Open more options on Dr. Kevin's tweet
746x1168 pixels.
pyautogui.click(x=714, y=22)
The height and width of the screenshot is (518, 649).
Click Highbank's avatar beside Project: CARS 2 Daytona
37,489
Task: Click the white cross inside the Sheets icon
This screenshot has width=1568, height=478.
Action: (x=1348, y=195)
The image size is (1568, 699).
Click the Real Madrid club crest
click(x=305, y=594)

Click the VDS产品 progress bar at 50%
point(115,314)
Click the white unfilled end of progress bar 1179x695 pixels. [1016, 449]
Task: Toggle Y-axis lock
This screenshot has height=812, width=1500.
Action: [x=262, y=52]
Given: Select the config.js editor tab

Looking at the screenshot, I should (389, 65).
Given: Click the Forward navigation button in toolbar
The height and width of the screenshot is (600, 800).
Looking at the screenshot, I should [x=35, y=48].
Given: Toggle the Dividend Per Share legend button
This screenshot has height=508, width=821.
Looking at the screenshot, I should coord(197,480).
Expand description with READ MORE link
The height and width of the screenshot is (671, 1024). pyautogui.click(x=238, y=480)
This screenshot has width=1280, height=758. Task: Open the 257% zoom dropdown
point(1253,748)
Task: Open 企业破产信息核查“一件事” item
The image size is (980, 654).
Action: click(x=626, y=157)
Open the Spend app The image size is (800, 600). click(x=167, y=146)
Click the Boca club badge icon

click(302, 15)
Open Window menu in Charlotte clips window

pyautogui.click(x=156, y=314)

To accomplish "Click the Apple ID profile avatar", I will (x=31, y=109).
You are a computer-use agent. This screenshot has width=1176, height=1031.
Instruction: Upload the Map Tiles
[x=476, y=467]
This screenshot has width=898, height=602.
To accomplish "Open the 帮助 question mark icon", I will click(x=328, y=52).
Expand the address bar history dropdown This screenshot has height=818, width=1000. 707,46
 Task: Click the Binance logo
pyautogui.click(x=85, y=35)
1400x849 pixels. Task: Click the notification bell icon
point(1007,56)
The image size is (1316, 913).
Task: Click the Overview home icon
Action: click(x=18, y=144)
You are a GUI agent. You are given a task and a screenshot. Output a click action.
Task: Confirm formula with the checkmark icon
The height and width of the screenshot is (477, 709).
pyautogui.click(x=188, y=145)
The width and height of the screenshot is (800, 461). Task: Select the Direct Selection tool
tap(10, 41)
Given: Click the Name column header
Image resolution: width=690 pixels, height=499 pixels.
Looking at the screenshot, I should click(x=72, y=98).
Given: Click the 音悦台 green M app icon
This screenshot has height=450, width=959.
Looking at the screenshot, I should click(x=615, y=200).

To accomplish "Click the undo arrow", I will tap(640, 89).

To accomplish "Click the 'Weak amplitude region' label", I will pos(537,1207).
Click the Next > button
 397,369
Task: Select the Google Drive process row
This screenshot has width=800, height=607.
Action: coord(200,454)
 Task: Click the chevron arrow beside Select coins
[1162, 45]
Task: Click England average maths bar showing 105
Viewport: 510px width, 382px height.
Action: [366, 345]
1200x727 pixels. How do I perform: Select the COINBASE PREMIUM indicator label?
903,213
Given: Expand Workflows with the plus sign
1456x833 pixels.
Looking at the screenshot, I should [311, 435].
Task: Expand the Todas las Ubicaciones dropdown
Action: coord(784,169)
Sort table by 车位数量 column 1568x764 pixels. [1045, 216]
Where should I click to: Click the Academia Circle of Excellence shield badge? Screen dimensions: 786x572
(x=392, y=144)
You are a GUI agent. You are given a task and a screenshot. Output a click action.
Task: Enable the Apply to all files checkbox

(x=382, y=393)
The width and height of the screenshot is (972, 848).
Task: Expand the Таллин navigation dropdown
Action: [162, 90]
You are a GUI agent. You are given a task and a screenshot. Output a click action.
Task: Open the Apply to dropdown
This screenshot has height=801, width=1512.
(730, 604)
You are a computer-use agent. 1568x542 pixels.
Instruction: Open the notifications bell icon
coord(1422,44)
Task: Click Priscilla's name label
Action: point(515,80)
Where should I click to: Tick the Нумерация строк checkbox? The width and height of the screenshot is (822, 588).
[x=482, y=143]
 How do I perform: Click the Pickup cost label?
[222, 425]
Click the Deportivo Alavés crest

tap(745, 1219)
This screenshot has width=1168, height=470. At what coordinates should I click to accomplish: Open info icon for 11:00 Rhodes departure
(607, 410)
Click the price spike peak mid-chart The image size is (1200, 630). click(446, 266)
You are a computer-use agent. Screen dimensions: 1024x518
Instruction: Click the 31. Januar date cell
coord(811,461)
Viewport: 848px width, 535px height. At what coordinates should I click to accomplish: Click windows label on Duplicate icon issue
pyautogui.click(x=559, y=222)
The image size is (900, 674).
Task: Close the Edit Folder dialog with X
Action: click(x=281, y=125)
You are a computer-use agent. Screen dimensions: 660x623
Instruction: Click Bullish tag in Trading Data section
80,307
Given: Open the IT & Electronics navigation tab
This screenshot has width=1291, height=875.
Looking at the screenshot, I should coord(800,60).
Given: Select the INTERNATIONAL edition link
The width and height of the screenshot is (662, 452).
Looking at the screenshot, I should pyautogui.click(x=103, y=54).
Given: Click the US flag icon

> _Goal_: Quote the lines starting at the one that contains "I will pos(537,1207)." and ending after the one that contains "coord(811,461)", both included.

> _Output for this task_:
To accomplish "Click the 'Weak amplitude region' label", I will pos(537,1207).
Click the Next > button
 397,369
Task: Select the Google Drive process row
This screenshot has width=800, height=607.
Action: coord(200,454)
 Task: Click the chevron arrow beside Select coins
[1162, 45]
Task: Click England average maths bar showing 105
Viewport: 510px width, 382px height.
Action: [366, 345]
1200x727 pixels. How do I perform: Select the COINBASE PREMIUM indicator label?
903,213
Given: Expand Workflows with the plus sign
1456x833 pixels.
Looking at the screenshot, I should [311, 435].
Task: Expand the Todas las Ubicaciones dropdown
Action: coord(784,169)
Sort table by 车位数量 column 1568x764 pixels. [1045, 216]
Where should I click to: Click the Academia Circle of Excellence shield badge? Screen dimensions: 786x572
(x=392, y=144)
You are a GUI agent. You are given a task and a screenshot. Output a click action.
Task: Enable the Apply to all files checkbox

(x=382, y=393)
The width and height of the screenshot is (972, 848).
Task: Expand the Таллин navigation dropdown
Action: [162, 90]
You are a GUI agent. You are given a task and a screenshot. Output a click action.
Task: Open the Apply to dropdown
This screenshot has height=801, width=1512.
(730, 604)
You are a computer-use agent. 1568x542 pixels.
Instruction: Open the notifications bell icon
coord(1422,44)
Task: Click Priscilla's name label
Action: point(515,80)
Where should I click to: Tick the Нумерация строк checkbox? The width and height of the screenshot is (822, 588).
[x=482, y=143]
 How do I perform: Click the Pickup cost label?
[222, 425]
Click the Deportivo Alavés crest

tap(745, 1219)
This screenshot has width=1168, height=470. At what coordinates should I click to accomplish: Open info icon for 11:00 Rhodes departure
(607, 410)
Click the price spike peak mid-chart The image size is (1200, 630). click(446, 266)
You are a computer-use agent. Screen dimensions: 1024x518
Instruction: Click the 31. Januar date cell
coord(811,461)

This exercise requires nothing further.